◆ **GOAL**: Which lines of the records below contain the string "width"? Return every such line in full, treating uppercase and lowercase as different.

Item-finding records
=-=-=
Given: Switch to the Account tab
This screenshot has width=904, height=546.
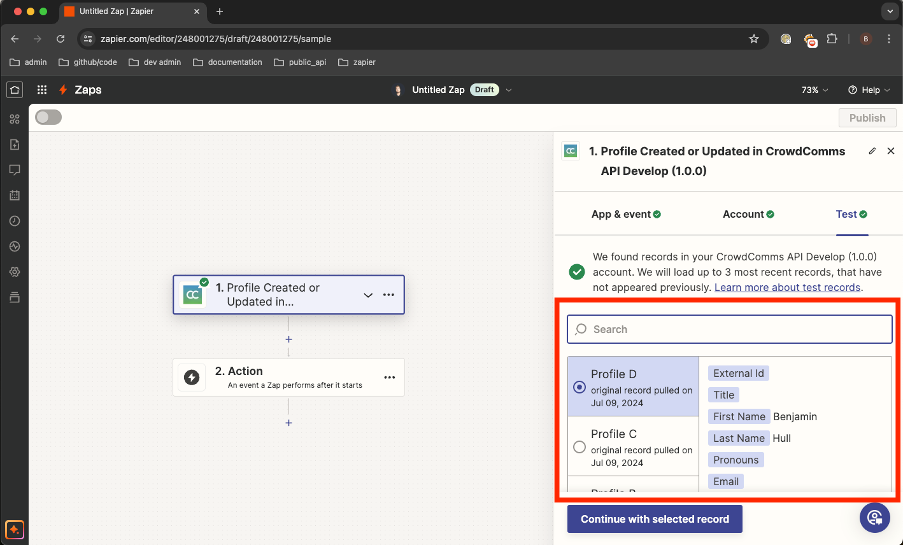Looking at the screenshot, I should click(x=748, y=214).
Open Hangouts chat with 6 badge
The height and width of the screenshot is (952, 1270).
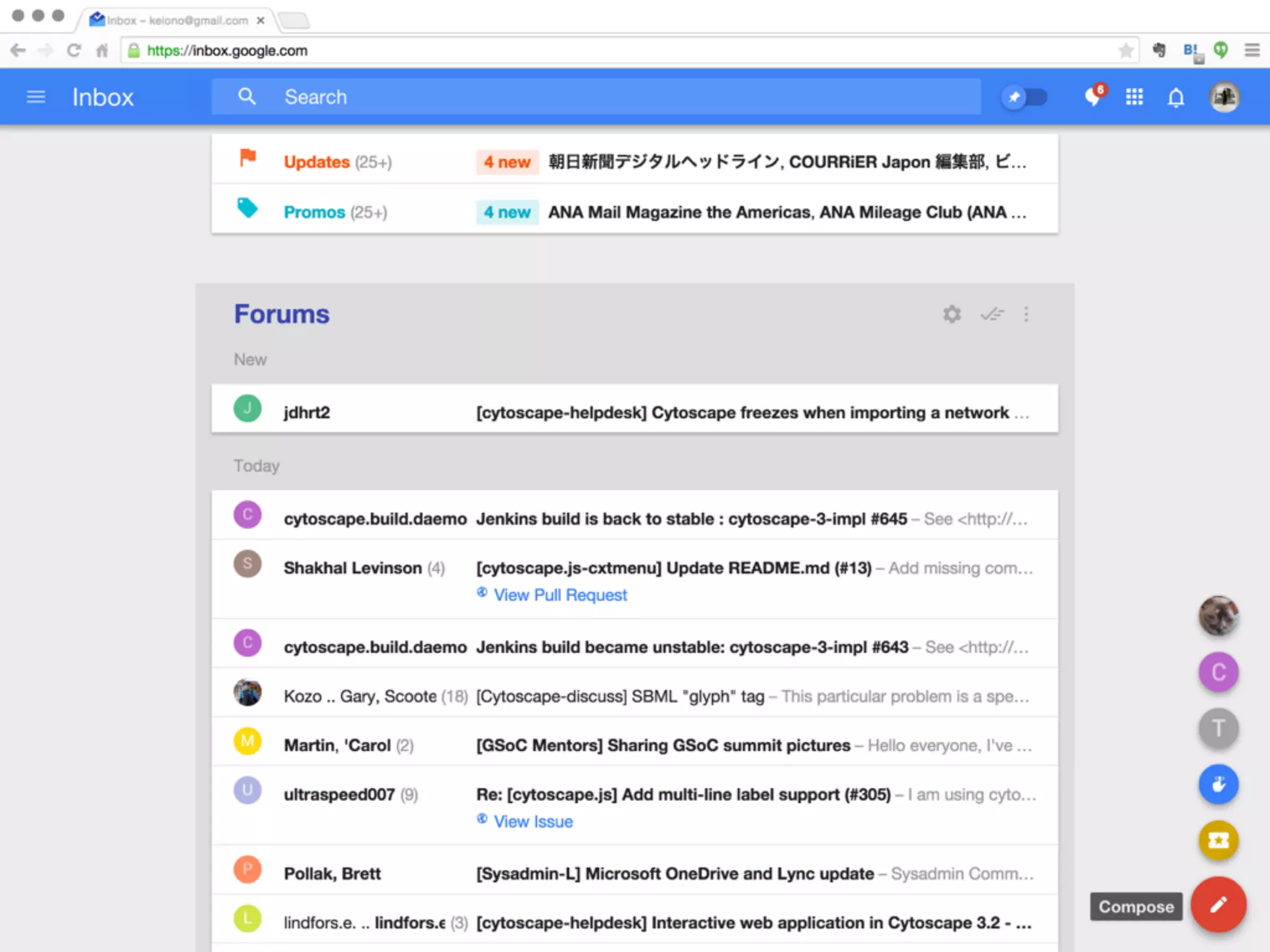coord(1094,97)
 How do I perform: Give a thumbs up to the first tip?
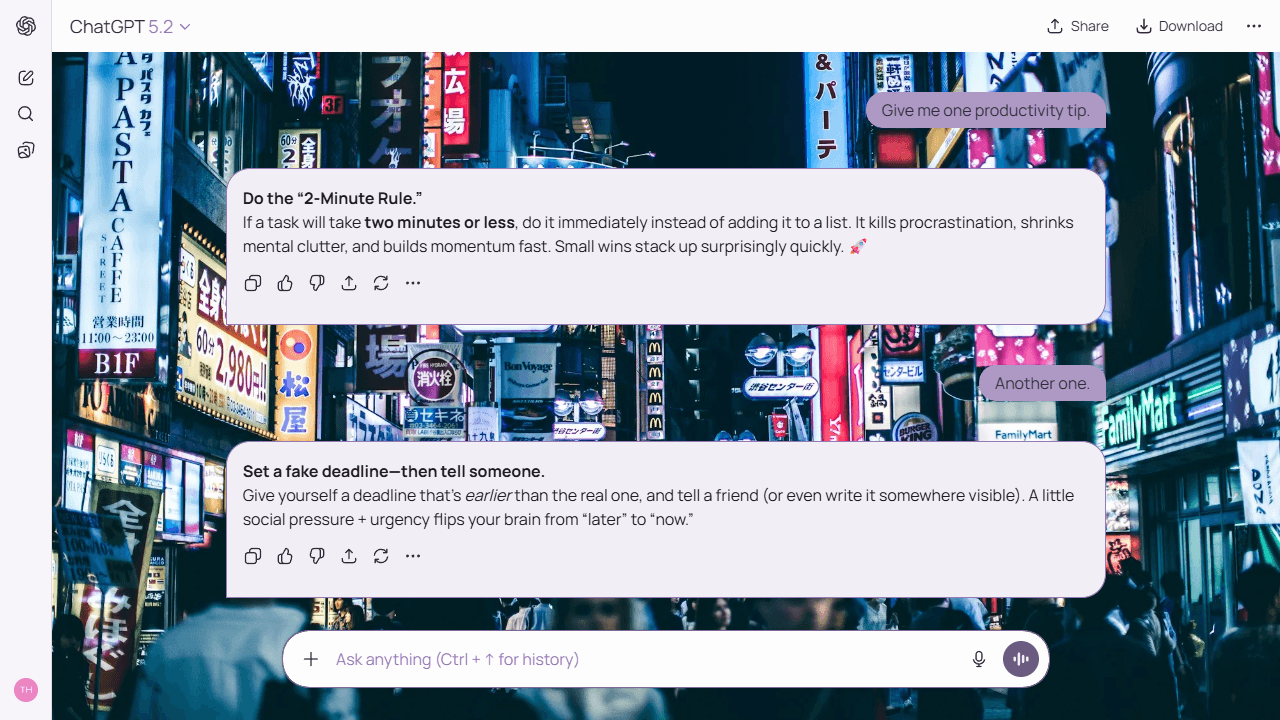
=-=-=
◆ **WORKED SOLUTION**:
This screenshot has width=904, height=546.
The height and width of the screenshot is (952, 1270).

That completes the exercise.